Georgia Pathways Program Granted Extension Despite MIssing Enrollment Targets

Georgia’s Pathways to Coverage program, a unique state approach to Medicaid, has secured a one-year extension from the federal government, ensuring the program runs through 2026. The continuation comes with modifications intended to increase the number of people covered.

Pathways to Coverage was launched in July 2023 and was designed to offer health care coverage to adults with lower incomes who do not have access to affordable health insurance. The program covers many of the same medical services as traditional Medicaid, including prescriptions, doctor visits, and hospital stays. A key requirement is that eligible adults must work, attend school, volunteer, or complete another qualifying activity for at least 80 hours per month.

Despite delivering health benefits to enrollees, the program has drastically fallen short of enrollment targets. As of May, 23 months into the program, only 7,463 people were enrolled, significantly lower than the state’s initial projection of 47,000.

The Georgia Budget and Policy Institute (GBPI) noted that if the state continues enrolling approximately 4,231 people per year—the rate seen in the first year—it will take more than 12 years to reach the original five-year enrollment goal of 52,509. Enrollment remains concentrated, with more than 40% of Georgia’s counties reporting fewer than 10 enrollees.

Shortcomings in enrollment have been attributed to a cumbersome enrollment process and restrictive eligibility criteria. Potentially eligible Georgians face a steep “paperwork” burden, including compiling documents to verify qualifying hours. Only about half of individuals who show initial interest submit a complete application, and restrictive activity requirements lead to denials for at least one in every five complete applications.

The program has also been criticized for its high cost relative to enrollment. Through the end of the first year of implementation, almost $58 million in combined state and federal funds was spent, averaging $13,000 per enrollee. The majority of this spending went toward administrative expenses rather than health care benefits for those enrolled.

A report by the U.S. Government Accountability Office found that Georgia spent two-thirds of implementation costs on administration, with over half of the $80 million total going to contractors.
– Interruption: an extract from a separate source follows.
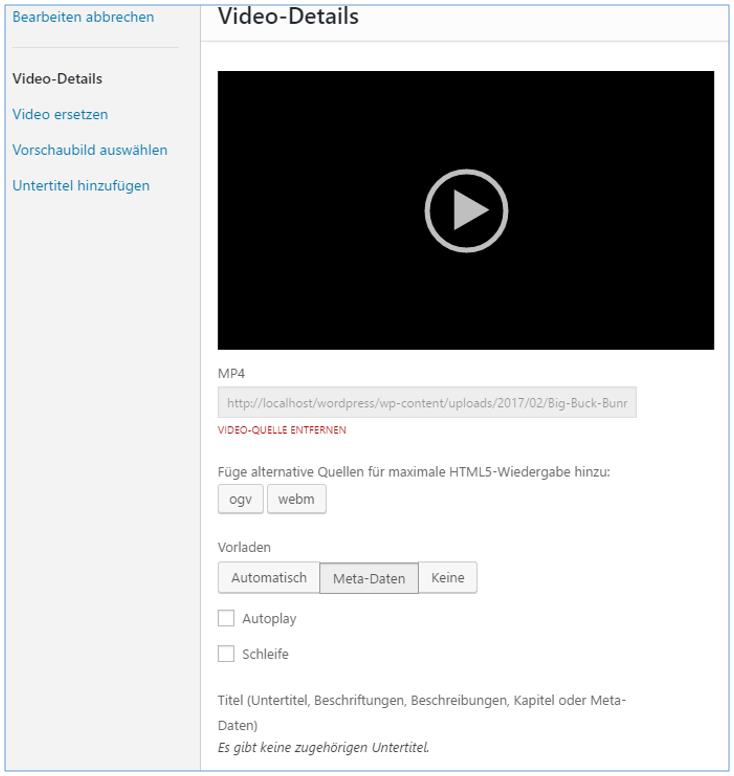Add an ogv alternative source
This screenshot has width=734, height=776.
pos(240,500)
To address these implementation issues, Governor Brian Kemp’s administration received permission to amend the program. Modifications include shifting from requiring monthly reporting of qualifying activities to annual reporting.

Two new qualifying categories have also been added: parents of children under age 6 enrolled in Medicaid are now exempt from the work requirement, and childless, able-bodied adults can meet the requirements by complying with other assistance programs, such as the Supplemental Nutrition Assistance Program (SNAP).